Currency Market Analysis
Oct 28, 2015 | Currency Market Analysis
The U.S. dollar softened just inside of multimonth peaks against a currency basket ahead of today’s important policy decision by America’s central bank. After six years of near zero interest rate policy, most believe it’s still too soon for the Federal Reserve to boost borrowing rates. Global weakness has shifted growth in the world’s biggest economy into a lower gear. American hiring has slowed markedly in recent months, inflation remains low and despite cheaper prices at the gas pump consumers continue to spend tepidly. The Fed for months has hinted at rates rising before the end of the year. After this week, the Fed has one final meeting this year, in mid-December. How likely the Fed hints at sticking to its conditional rate script will be critical for the dollar. More event risks loom with U.S. third quarter growth due tomorrow followed by a Japanese central bank decision on Friday.
Sterling’s fall to two-week lows could accelerate if the Fed today keeps a rate hike penciled in before year-end. The pound continued to ride the previous day’s negative catalyst lower when data showed U.K. growth fell short of forecasts in the third quarter, rising 0.5%, reportedly below the Bank of England’s longer run average of 0.6%. The data underscored market opinion that a U.K. rate hike could be about a year away.
Calling all Aussie buyers: Australia’s dollar tumbled nearly 1% to three-week lows after a sharper than expected slowdown in area inflation suggested a higher likelihood of the Reserve Bank of Australia lopping interest rates, now at 2%, to new all-time lows before the end of the year. Underling or core inflation slowed to 0.3% in the third quarter from 0.6%, below forecasts of 0.5%. The RBA next meets on Nov. 3.
The euro held near but above mid-August lows against the dollar ahead of today’s crucial policy update from the U.S. central bank. After plunging several cents since the ECB on Thursday kicked open the door to stronger stimulus before the end of the year, the euro would be in line for a bit of a reprieve should the Fed stop short of signaling a December rate hike.

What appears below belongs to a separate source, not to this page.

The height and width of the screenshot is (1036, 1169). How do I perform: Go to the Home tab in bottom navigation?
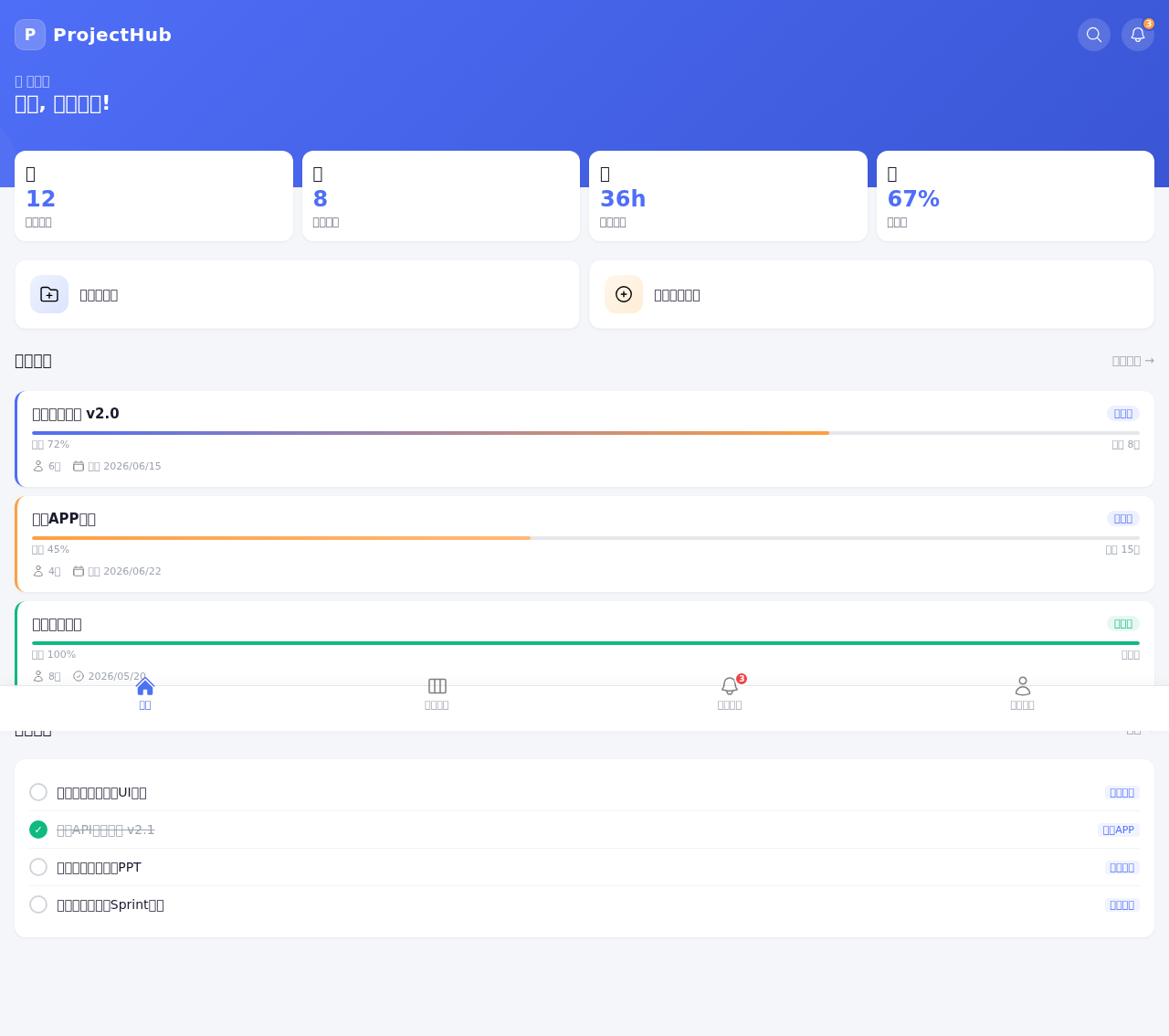coord(145,694)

Sliding oil prices this week to two-month lows below $43 had the Canadian dollar flirting with October lows against its U.S. counterpart. However, firmer oil prices today helped the loonie stabilize above Oct. 1 lows. Key risk events ahead for USD/CAD include today’s afternoon policy decision from the Fed and Canadian monthly growth on Friday.
Profit taking on the dollar’s resurgence over the past week kicked in ahead of today’s 2 p.m. ET decision from the Fed, coaxing the dollar lower. The Fed isn’t expected to raise rates today but barring a removal from the table of a move in December, the dollar’s positive underling bias suggests it shouldn’t stray meaningfully far from multimonth peaks. After this week the Fed has one last meeting this year, on Dec. 15- 16. Critical risk for the dollar looms Thursday with U.S. growth forecast to slow to a 1.6% annual rate in the third quarter from a 3.9% pace in the second quarter. If weaker than that, the dollar could struggle as it would hint at a longer wait for a Fed rate hike.